Tokyo’s core CPI excluding food and energy eased to 1.6% year on year in May, down from 1.9% previously. The reading points to softer underlying price pressures in the capital.
The slowdown in the ex food and energy measure follows recent moderation in inflation dynamics, with the annual rate slipping by 0.3 percentage points from the prior period. Markets will parse the data for signals on the momentum of Japan’s disinflation trend.
Implications For Monetary Policy And Currency Markets
The slowdown in Tokyo’s core inflation to 1.6% significantly reduces the pressure on the Bank of Japan to implement another interest rate hike in the coming months. This data suggests that achieving a stable 2% inflation target remains a challenge, reinforcing a cautious monetary policy stance. We believe this will keep Japanese government bond yields suppressed for the foreseeable future.
This reinforces the primary driver for a weaker yen, which is the massive interest rate differential between Japan and other major economies like the United States. With the U.S. Federal Reserve funds rate holding firm at 5.50% and Japan’s at just 0.1%, the incentive to sell yen for higher-yielding currencies remains incredibly strong. We are therefore looking at USD/JPY call options or futures positions, targeting a move back towards the 160 level that triggered intervention concerns in 2024.
Equity Market Tailwinds And Intervention Risks
For equity traders, a weaker yen is a direct tailwind for Japan’s export-heavy Nikkei 225 index. Corporate profits, which hit a record high last quarter according to the Ministry of Finance, will see a further boost as overseas earnings are translated into more yen. We view this as a clear signal to add to long positions in Nikkei 225 futures.

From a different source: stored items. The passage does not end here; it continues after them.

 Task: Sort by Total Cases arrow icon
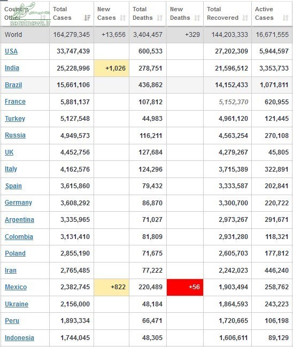click(x=87, y=18)
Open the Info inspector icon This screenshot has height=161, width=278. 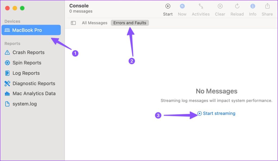click(x=252, y=6)
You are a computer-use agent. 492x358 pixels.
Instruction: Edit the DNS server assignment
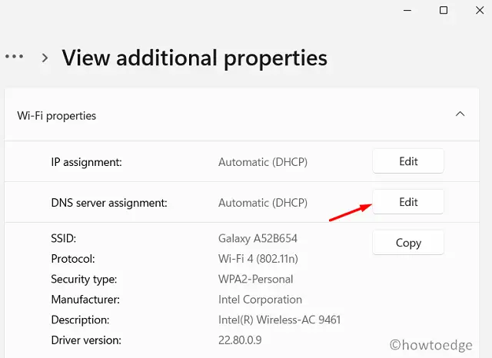tap(408, 202)
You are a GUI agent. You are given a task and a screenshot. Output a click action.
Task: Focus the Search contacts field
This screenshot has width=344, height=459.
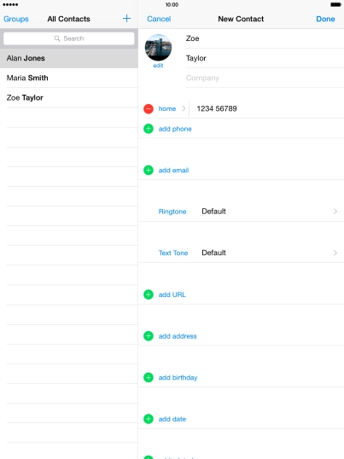pos(69,38)
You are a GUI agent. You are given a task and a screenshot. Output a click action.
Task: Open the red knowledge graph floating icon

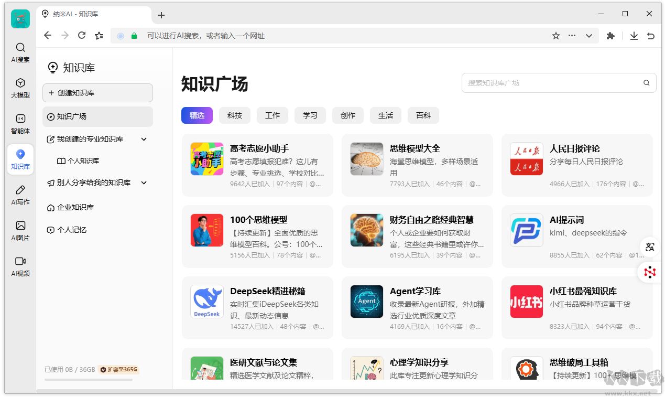tap(650, 272)
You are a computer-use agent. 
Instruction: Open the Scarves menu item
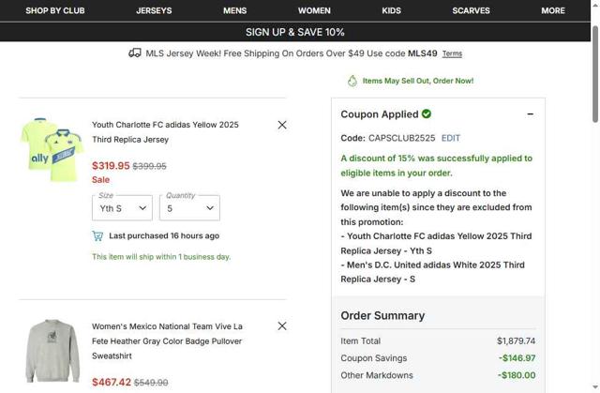click(471, 10)
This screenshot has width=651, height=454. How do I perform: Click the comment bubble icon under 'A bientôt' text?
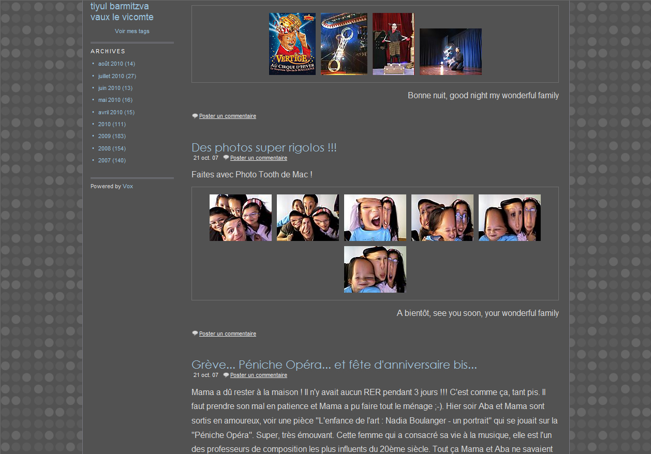[195, 334]
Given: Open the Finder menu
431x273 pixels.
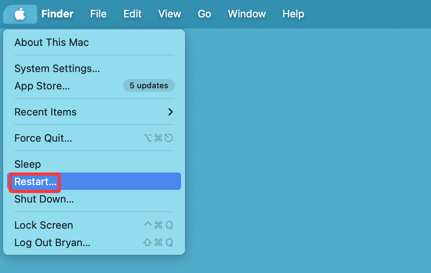Looking at the screenshot, I should click(57, 14).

The main risk to these positions is direct currency intervention by the Ministry of Finance, which spent a record 9.8 trillion yen in April and May of 2024 to defend the currency. Given this history, implied volatility in yen currency pairs is likely to rise as USD/JPY climbs. Buying straddles or strangles on USD/JPY could be an effective strategy to profit from a large move, regardless of whether it’s a continued upward drift or a sharp reversal caused by intervention.